しばらく走っていると、近くの部屋にケンジとティーアが立っていた。
「ケンジ、ティーア。 無事でよかったけど、こんな所で何をしているの?」
私は部屋に入って二人に近付いた。私の声を聞いたのか、二人は振り返って私の方に近寄ってきた。しかし、いつもの二人の動きじゃない。まるで操られているような……まさか!
「おーっと、操り人形がもう一人現れてくれたか」
身を隠すかのように、部屋の隅にいたペルさんが壁の近くで立っていた。人を小バカにしたような表情と口調で私は何もかも察した。
「やっぱりあなたが黒幕だったのね! 一体何のためにリリオさんを襲ったの!」
「教える気はないね。気が向いたら教えてやるよ」
ペルさんはそう言って、指を鳴らした。それに合わせるかのようにケンジとティーアが私の腕を掴み、動けないようにした。嫌な予感が当たった、二人はすでにペルさん……ペルに操られている!

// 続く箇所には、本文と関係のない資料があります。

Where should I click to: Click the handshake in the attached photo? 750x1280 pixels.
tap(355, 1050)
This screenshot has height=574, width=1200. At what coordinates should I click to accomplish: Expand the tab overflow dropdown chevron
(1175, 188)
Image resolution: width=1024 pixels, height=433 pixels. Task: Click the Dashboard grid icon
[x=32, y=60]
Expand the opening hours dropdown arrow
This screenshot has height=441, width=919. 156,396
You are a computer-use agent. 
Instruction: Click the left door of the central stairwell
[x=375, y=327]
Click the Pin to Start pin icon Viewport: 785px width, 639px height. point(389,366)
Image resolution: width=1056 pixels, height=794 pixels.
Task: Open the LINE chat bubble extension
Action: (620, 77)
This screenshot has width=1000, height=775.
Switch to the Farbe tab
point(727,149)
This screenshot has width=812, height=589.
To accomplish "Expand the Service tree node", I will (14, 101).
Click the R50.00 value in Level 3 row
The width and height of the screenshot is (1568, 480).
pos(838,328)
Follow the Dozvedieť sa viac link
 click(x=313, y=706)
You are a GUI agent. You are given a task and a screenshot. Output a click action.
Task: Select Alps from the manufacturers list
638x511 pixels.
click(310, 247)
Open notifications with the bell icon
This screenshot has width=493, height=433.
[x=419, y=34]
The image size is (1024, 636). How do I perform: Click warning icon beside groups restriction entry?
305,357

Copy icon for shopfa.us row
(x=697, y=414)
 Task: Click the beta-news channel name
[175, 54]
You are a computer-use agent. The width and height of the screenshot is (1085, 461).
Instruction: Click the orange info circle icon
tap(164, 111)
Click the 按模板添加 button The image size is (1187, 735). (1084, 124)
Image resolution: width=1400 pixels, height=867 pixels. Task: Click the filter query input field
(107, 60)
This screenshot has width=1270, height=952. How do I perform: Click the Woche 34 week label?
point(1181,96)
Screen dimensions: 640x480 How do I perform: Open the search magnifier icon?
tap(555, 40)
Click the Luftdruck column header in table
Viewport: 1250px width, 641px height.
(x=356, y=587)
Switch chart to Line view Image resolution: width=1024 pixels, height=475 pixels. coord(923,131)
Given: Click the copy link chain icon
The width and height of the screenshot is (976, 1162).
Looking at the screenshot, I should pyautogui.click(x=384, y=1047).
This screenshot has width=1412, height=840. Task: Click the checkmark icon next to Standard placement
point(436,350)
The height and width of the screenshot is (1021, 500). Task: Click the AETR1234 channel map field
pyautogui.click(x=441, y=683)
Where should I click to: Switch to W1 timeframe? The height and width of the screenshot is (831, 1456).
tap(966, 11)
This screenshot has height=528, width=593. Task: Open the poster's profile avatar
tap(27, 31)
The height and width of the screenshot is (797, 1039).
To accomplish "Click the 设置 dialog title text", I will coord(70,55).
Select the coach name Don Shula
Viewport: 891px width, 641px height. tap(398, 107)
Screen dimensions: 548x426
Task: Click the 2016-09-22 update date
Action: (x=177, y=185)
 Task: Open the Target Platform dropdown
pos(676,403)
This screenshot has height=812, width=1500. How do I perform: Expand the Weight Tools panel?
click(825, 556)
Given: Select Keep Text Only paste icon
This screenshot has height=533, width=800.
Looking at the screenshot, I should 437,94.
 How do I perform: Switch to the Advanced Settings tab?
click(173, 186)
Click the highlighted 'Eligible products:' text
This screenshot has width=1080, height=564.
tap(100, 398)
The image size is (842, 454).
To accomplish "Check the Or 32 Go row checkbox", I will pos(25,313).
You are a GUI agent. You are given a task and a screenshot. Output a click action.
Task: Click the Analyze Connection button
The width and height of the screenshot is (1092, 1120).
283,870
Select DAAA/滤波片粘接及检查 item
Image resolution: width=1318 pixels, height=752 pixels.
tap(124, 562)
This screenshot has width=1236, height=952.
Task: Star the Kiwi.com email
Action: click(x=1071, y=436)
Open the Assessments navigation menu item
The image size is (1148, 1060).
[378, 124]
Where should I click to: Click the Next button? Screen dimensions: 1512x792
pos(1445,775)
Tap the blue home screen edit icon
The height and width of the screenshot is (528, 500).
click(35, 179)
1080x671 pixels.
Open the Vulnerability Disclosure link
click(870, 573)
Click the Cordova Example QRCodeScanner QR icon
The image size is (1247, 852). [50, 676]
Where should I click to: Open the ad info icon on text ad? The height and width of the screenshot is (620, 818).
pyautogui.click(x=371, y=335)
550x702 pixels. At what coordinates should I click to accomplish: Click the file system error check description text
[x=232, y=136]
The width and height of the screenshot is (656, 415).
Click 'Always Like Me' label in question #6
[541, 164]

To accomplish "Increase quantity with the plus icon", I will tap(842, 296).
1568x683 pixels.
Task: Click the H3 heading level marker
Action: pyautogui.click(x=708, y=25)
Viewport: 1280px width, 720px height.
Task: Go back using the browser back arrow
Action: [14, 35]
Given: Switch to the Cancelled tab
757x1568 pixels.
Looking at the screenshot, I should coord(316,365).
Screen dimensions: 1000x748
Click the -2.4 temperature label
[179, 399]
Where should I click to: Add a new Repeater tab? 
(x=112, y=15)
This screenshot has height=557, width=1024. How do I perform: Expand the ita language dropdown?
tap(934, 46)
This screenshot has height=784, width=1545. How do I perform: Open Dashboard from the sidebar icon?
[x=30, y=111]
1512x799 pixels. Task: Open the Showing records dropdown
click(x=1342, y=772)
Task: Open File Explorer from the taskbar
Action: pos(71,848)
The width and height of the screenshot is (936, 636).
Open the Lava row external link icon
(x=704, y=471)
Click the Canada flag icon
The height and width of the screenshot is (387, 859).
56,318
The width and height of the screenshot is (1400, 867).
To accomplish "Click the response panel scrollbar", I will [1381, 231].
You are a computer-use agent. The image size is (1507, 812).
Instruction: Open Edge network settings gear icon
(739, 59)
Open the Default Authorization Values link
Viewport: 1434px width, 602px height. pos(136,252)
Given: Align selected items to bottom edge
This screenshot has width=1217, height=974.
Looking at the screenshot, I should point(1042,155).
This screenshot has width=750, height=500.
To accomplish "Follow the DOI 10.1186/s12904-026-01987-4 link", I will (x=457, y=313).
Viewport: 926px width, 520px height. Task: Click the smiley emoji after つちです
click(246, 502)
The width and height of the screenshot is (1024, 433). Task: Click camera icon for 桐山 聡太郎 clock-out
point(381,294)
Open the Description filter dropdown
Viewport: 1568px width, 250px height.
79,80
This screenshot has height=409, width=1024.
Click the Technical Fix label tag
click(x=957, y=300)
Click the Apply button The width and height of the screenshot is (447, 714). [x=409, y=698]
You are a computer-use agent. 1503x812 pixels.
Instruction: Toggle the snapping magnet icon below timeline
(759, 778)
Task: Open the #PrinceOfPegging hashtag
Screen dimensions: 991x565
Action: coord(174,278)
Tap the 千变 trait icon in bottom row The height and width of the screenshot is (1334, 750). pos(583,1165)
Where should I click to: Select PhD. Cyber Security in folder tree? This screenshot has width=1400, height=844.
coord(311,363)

「俺は運がいい。ハーレムパーティーの半分を手下にできたのだからな……」
ペルはそう言って手にしたヘッドホンを私に付けようとした。私は頭を振ってヘッドホンを付けられないようにした。魔力を開放したらケンジとティーアに被害が及ぶ。二人を傷つけたくない!
「観念しろ。ヴァリエーレさん」
ペルは無理矢理ヘッドホンを私に装着させ、手にしている機械のボタンを押した。その直後、不快に感じる音や言葉が響き渡った。私は悲鳴を上げる中、意識を失っていた。